• [Data under study]

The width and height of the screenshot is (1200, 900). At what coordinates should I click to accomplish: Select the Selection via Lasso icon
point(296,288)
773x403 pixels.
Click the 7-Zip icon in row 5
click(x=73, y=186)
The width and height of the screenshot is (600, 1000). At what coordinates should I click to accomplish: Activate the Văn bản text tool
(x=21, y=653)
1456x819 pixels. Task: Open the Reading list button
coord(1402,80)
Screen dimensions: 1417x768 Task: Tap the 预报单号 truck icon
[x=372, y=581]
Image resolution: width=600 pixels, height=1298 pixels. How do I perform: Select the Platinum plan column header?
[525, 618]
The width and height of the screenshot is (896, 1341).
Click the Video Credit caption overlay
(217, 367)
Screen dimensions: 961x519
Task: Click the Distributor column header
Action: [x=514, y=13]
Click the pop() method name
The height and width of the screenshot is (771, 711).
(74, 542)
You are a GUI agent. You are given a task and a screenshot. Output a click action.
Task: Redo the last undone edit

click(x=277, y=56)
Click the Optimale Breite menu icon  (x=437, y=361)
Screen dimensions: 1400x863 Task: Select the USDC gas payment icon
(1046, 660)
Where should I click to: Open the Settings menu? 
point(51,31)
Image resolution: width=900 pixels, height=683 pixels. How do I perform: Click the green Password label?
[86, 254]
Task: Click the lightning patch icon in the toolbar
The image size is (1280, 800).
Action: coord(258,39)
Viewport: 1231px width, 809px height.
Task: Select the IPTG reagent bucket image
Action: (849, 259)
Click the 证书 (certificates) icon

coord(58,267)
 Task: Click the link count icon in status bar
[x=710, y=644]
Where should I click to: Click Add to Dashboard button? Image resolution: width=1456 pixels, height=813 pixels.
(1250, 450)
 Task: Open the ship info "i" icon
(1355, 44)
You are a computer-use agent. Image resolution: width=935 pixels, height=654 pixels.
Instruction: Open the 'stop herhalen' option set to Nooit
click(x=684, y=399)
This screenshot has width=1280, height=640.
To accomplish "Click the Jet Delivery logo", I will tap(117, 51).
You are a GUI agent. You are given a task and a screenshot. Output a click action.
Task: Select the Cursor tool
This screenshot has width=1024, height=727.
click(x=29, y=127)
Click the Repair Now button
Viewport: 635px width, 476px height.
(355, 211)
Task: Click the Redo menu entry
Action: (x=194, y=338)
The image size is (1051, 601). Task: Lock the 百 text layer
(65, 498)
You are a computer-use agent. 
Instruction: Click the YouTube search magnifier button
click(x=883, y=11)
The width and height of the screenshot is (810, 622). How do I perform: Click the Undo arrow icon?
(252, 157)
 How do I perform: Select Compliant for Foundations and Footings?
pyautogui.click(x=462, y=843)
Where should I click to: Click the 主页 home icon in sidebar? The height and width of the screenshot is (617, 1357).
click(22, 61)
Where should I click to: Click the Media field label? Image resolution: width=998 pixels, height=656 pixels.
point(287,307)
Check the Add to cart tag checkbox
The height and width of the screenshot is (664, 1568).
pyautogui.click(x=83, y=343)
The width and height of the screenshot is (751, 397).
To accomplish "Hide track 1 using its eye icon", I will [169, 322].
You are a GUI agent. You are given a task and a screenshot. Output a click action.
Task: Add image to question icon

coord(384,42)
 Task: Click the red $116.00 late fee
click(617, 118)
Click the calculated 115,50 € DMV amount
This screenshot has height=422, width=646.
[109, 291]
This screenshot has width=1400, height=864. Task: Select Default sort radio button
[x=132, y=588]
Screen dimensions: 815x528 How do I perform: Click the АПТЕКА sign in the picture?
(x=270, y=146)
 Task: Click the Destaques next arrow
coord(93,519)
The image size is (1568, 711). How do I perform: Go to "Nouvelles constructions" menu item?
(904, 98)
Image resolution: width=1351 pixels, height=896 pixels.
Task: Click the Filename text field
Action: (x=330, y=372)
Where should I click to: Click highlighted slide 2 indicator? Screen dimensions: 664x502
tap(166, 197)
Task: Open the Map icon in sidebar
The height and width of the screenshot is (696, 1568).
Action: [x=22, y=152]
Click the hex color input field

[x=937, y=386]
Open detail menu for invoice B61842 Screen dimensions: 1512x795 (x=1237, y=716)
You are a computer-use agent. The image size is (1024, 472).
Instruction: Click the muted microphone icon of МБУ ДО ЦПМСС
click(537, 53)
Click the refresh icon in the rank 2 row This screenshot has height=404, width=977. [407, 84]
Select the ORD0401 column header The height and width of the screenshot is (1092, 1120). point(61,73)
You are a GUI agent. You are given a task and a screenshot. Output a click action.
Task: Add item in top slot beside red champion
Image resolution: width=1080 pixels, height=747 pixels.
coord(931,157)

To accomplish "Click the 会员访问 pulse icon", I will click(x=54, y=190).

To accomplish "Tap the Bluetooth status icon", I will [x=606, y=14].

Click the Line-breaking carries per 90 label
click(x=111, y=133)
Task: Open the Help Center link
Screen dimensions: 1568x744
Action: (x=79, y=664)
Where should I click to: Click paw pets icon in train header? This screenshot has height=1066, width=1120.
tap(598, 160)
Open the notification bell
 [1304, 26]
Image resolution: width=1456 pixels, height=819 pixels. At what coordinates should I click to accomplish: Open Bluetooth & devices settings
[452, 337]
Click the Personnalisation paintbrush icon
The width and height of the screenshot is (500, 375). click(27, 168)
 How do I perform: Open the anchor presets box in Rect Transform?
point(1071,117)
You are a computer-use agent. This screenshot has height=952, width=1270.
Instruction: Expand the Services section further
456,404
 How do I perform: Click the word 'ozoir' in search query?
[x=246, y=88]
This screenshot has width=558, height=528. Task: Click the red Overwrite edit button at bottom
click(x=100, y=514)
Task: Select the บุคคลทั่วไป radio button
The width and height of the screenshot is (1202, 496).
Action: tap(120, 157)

• [What you need to do] The required answer is a single number: how many lines above hold the string "computer".

• [Answer box] 4